• _Data for this task_:
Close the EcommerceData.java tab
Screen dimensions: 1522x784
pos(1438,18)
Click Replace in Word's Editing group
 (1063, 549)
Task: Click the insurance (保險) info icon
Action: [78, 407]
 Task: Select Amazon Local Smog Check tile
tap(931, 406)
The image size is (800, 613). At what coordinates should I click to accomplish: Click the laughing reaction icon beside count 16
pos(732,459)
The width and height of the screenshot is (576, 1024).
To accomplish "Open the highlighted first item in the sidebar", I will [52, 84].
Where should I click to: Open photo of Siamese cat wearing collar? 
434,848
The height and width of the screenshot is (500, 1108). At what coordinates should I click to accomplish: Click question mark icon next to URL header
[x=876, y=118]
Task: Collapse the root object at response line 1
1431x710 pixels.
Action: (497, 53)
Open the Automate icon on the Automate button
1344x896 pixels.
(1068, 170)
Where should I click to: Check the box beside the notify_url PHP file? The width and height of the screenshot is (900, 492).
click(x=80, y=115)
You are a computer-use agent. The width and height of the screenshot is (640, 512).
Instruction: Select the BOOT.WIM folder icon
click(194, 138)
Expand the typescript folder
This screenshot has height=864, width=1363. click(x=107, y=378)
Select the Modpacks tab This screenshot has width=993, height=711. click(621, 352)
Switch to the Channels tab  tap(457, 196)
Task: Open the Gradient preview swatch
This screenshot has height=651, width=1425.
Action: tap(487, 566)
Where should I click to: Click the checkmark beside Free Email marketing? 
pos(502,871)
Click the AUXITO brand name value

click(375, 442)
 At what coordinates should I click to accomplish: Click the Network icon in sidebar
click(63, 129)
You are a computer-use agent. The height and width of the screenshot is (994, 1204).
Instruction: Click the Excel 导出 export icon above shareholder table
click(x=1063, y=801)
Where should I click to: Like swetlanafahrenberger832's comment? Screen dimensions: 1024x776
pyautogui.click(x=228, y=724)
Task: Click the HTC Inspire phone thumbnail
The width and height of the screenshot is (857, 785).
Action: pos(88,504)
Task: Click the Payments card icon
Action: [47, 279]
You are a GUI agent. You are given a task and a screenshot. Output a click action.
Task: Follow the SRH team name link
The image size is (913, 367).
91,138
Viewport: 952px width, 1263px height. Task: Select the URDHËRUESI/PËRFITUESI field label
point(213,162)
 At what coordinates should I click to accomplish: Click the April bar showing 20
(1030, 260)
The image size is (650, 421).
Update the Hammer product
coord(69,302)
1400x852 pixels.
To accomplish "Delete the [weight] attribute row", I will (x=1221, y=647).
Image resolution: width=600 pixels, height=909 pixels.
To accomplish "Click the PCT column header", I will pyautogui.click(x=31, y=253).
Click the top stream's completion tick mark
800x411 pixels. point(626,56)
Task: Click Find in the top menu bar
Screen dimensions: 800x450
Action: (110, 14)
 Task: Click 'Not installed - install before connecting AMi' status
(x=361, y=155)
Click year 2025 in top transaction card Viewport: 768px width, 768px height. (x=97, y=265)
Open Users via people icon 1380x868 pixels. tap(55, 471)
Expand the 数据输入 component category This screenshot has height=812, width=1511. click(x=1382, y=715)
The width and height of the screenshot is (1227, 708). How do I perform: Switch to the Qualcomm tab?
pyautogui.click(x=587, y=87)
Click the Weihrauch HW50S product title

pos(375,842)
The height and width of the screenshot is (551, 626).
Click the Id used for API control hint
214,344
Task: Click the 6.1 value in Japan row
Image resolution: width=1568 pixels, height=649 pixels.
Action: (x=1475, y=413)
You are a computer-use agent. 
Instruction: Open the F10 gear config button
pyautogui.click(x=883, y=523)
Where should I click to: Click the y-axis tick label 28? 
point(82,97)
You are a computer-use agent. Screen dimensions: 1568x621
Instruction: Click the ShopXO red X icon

• _Problem_: Where does "will" appear in the listing? Show every line that has it.

• _Your solution_:
To accomplish "Open the highlighted first item in the sidebar", I will [52, 84].
To accomplish "Delete the [weight] attribute row", I will (x=1221, y=647).
To accomplish "Click the PCT column header", I will pyautogui.click(x=31, y=253).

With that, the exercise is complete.